For about as long as there has been a pop chart and a country chart, well-written songs have found success on both. Whether it is Patsy Cline taking “Walking After Midnight” to number two on the US Country chart and number 12 on the Pop chart in 1957, or it is dueling versions of the same song by different artists (see “I Swear,” “I Can Love You Like That,” “How Do I Live,” “Back at One,” and of course “I Will Always Love You”), a great song is a great song no matter how much twang you sing it with. We probably should have seen an Adele cover coming from Nashville, but I did not expect to see THIS version:
When I saw that David Nail had recorded a version of “Someone Like You” and was releasing it on an EP, I was nervous. David is an amazing singer and is refreshing in the way he avoids a lot of the Country music clichés, but I didn’t know what his intentions were. Turns out that Nail uses the song to warm up before shows and only recorded the above video for acquaintances who wanted to revisit his powerful interpretation. A video lead to a posting on Vevo, which lead to fans demanding a studio version of the song. Fortunately, David’s record company MCA Nashville decided to play along, scheduling the song for an EP called 1979 that will be released on July 17th.

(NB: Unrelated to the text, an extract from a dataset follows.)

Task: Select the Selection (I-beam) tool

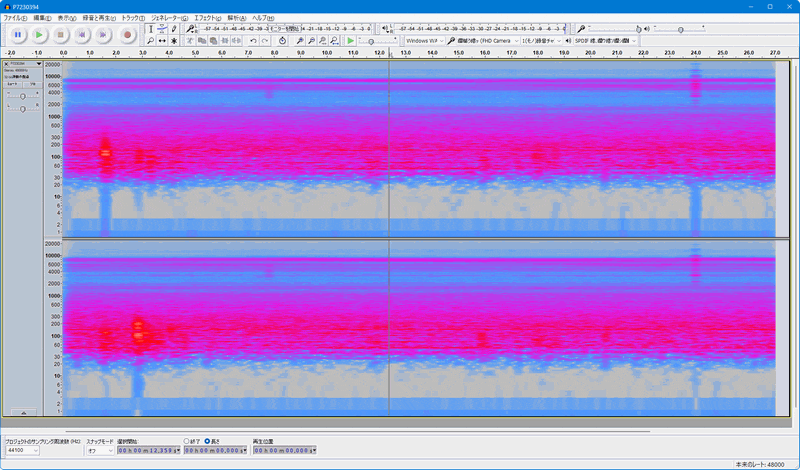Action: click(151, 29)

For those of you not familiar with David Nail, please believe me when I say he’s the real deal. He’s been at the music game for over a decade, but scored his first major hit in 2008 with “Red Light,” which went top 10 on the Country chart and even reached the middle region of the Billboard Hot 100. His biggest hit to date came last year with “Let It Rain,” which went to number one and cemented his status as one to watch. I saw him open for Lady Antebellum on their Need You Now tour in 2010, and he quickly won over an audience who primarily had no idea who he was. In fact, he was so good that he made a band on their first headlining tour look downright amateurish. The one thing I remembered about David Nail’s set is that he did not resort to a lot of covers like other acts do (including Lady Antebellum). He owned that audience simply by playing his own music and playing it well. Any success and respect this guy gets is well-deserved.